Exercise details: Nothing in the entries should change; repeat them exactly.

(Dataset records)
--- START ---

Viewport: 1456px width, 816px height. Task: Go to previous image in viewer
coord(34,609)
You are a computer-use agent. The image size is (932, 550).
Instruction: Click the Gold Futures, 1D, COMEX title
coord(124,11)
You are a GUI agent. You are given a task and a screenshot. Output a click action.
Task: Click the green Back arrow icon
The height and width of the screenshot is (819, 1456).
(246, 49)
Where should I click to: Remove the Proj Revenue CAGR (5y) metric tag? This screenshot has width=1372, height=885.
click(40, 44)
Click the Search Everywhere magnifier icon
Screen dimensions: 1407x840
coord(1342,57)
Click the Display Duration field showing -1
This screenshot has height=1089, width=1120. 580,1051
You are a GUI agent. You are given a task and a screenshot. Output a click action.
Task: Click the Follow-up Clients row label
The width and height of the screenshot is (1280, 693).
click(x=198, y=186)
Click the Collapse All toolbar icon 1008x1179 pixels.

--- END ---

Answer space:
Viewport: 1456px width, 816px height. Task: Go to previous image in viewer
coord(34,609)
You are a computer-use agent. The image size is (932, 550).
Instruction: Click the Gold Futures, 1D, COMEX title
coord(124,11)
You are a GUI agent. You are given a task and a screenshot. Output a click action.
Task: Click the green Back arrow icon
The height and width of the screenshot is (819, 1456).
(246, 49)
Where should I click to: Remove the Proj Revenue CAGR (5y) metric tag? This screenshot has width=1372, height=885.
click(40, 44)
Click the Search Everywhere magnifier icon
Screen dimensions: 1407x840
coord(1342,57)
Click the Display Duration field showing -1
This screenshot has height=1089, width=1120. 580,1051
You are a GUI agent. You are given a task and a screenshot. Output a click action.
Task: Click the Follow-up Clients row label
The width and height of the screenshot is (1280, 693).
click(x=198, y=186)
Click the Collapse All toolbar icon 1008x1179 pixels.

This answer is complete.